## Begin TASK MATERIAL

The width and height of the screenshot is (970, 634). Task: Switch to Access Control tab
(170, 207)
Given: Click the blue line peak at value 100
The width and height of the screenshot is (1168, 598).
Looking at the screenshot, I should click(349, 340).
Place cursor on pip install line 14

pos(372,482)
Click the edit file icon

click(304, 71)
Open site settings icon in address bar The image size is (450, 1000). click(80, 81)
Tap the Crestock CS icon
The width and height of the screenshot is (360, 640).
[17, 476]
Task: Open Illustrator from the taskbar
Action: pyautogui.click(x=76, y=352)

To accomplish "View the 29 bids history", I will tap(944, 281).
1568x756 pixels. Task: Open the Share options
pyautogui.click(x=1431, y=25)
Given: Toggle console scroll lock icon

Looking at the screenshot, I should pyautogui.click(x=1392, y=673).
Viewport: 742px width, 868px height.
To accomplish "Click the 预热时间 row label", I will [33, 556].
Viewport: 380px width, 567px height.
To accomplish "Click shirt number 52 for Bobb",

## End TASK MATERIAL

Recast the entries above as a numbered list with one item per line, dropping any blank lines.

1. The width and height of the screenshot is (970, 634). Task: Switch to Access Control tab
2. (170, 207)
3. Given: Click the blue line peak at value 100
4. The width and height of the screenshot is (1168, 598).
5. Looking at the screenshot, I should click(349, 340).
6. Place cursor on pip install line 14
7. pos(372,482)
8. Click the edit file icon
9. click(304, 71)
10. Open site settings icon in address bar The image size is (450, 1000). click(80, 81)
11. Tap the Crestock CS icon
12. The width and height of the screenshot is (360, 640).
13. [17, 476]
14. Task: Open Illustrator from the taskbar
15. Action: pyautogui.click(x=76, y=352)
16. To accomplish "View the 29 bids history", I will tap(944, 281).
17. 1568x756 pixels. Task: Open the Share options
18. pyautogui.click(x=1431, y=25)
19. Given: Toggle console scroll lock icon
20. Looking at the screenshot, I should pyautogui.click(x=1392, y=673).
21. Viewport: 742px width, 868px height.
22. To accomplish "Click the 预热时间 row label", I will [33, 556].
23. Viewport: 380px width, 567px height.
24. To accomplish "Click shirt number 52 for Bobb",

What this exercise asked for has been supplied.